▸ Task requirements:
Working through the entries below, find how many lines include the string "This"; give only that number.

▸ Data for the task:
○ ○ ○ ○ ○ ○ ○

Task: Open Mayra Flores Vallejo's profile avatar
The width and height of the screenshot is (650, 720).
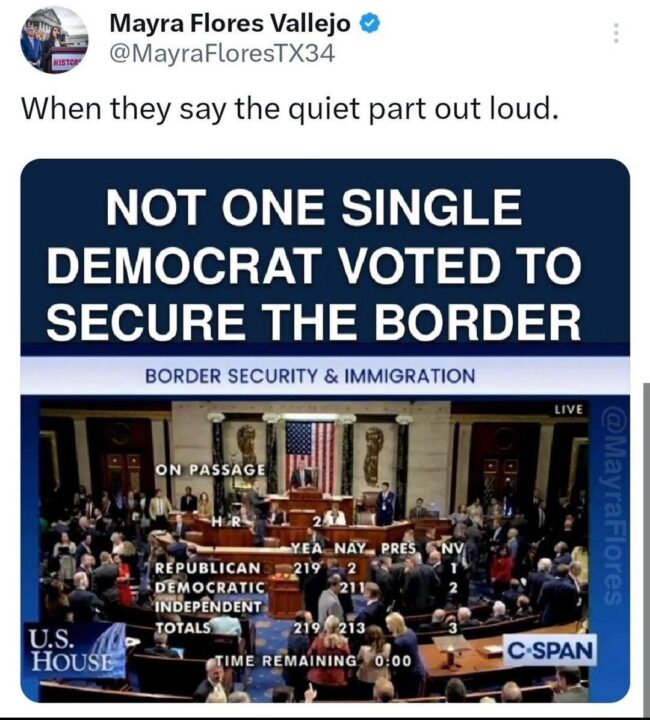Action: (x=54, y=39)
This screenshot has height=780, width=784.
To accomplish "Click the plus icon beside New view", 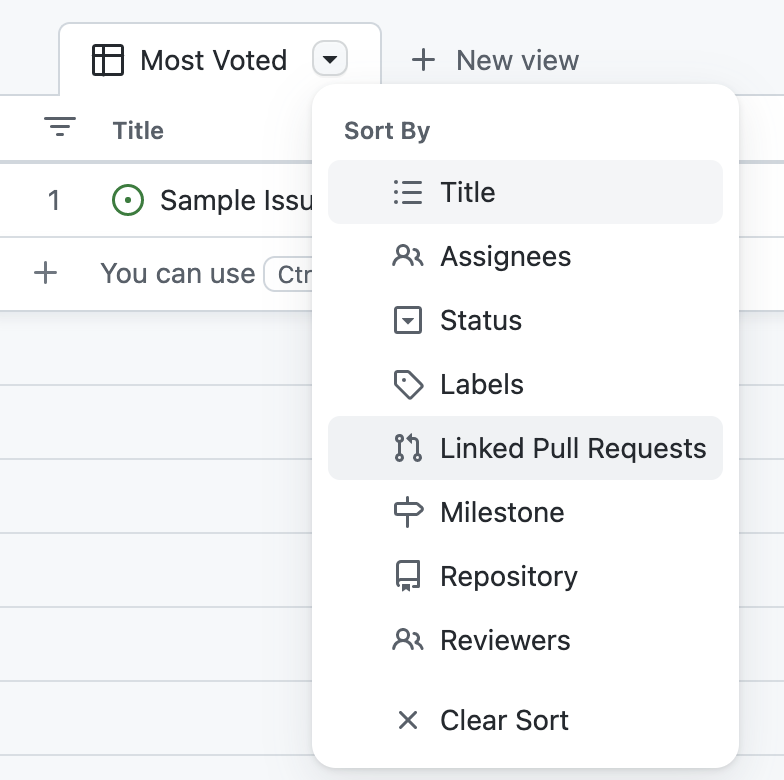I will coord(423,60).
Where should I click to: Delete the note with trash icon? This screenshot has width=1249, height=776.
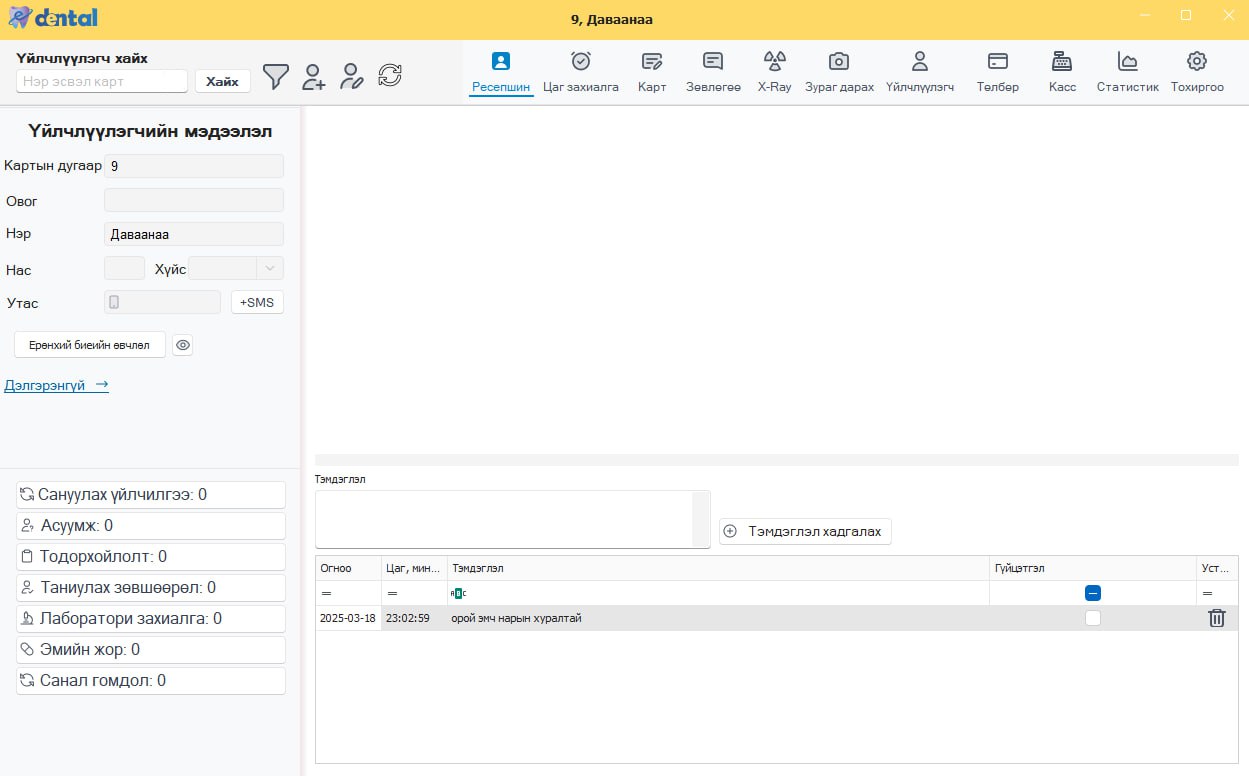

○ ○ ○ ○ ○ ○ ○

▸ Task solution:
2